Note that there is no perfect business strategy—just like there is no perfect product strategy. Instead, strategy is about increasing the chances of being successful. Bear in mind that strategy is not fixed: as the market and competition change, your business and product strategies have to evolve. It is therefore important that you regularly review the business strategy, as well as the product strategy—biannual reviews for the former, and quarterly reviews for the latter, as a rule of thumb.
Ownership of Business and Product Strategy
Who’s responsible for ensuring that an effective business strategy exists? The answer is simple in my mind: executive management. The leadership team of any company must lead the effort to create, review, and adjust the business strategy.

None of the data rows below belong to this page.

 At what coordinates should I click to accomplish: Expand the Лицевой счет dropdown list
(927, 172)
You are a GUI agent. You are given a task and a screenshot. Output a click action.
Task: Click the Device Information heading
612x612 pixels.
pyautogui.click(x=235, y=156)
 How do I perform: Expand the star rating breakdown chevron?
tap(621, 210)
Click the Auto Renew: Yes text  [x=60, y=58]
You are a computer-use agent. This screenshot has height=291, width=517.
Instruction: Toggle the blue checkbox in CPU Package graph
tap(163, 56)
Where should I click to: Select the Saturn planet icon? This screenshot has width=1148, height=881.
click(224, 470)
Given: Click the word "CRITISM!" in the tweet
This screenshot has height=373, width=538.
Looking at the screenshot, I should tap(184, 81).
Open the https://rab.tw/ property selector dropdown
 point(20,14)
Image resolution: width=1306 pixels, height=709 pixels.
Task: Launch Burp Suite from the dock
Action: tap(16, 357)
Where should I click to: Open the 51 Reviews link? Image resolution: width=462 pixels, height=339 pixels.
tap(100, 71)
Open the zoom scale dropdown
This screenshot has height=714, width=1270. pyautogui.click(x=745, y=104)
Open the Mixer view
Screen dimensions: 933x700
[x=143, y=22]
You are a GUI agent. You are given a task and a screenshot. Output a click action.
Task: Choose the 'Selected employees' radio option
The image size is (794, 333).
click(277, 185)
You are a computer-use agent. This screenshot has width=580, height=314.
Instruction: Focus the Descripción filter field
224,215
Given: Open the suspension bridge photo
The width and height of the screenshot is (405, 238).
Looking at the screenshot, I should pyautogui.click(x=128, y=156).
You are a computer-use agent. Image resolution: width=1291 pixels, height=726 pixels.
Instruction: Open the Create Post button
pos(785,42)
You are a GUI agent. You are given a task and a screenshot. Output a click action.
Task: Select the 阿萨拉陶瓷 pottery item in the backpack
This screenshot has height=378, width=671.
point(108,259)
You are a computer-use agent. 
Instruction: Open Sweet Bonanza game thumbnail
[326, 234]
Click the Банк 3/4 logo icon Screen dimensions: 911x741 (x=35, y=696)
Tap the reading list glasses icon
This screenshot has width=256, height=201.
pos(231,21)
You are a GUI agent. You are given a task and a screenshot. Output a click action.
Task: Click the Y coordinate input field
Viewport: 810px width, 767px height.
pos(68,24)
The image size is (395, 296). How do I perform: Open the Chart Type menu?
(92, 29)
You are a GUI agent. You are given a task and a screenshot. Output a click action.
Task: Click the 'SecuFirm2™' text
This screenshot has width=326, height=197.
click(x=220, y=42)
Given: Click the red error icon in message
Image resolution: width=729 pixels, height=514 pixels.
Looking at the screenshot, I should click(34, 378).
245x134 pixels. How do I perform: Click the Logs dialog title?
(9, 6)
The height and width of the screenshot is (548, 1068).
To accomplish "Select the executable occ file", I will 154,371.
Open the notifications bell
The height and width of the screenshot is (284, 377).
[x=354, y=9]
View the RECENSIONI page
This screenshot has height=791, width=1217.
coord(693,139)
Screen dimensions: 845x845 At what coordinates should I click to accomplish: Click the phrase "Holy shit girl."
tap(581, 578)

But things are different when it comes to product strategy. Product management should be in charge of the product portfolio and make the necessary product strategy decisions—within the context established by the business strategy. This requires that the product people know the business strategy, have the appropriate decision-making authority, trust, and support, as well as the right knowledge and skills, as the picture below shows.
Regrettably, the division of labour shown above is not always used. I have worked even with mid-sized companies, where the leadership team was firmly in charge of product strategy; the product people were largely left to manage the product backlogs and write user stories. While there is usually a reason for this setup—for example, the founders are still in charge and find it hard to let go, or the product people lack the right skills and experience—I find that it risks turning the leadership team into a bottleneck thereby limiting the company’s growth opportunities. It often has a negative impact on morale in product management too—few product people enjoy being solely a backlog manager and not being able to shape the key product decisions.
While I believe that is helpful to have the right roles and responsibilities in place, business and product success relies on an effective collaboration between executive/senior and product management. As a product person, you should contribute to the business strategy. You often hold key insights into markets, competition, and trends. You are therefore able to help answer the five strategy questions discussed earlier, and in particular determine the necessary product portfolio adjustments. Similarly, the leadership team may be able to help make the right portfolio decisions and probably wants to understand how the product portfolio executes the business strategy, which business goals the individual products support, and which KPIs will be used to measure their performance.
If you currently don’t have a business strategy available, I would encourage you to collaborate with management to create one. Without it, you risk making wrong or suboptimal product decisions instead of achieving product success.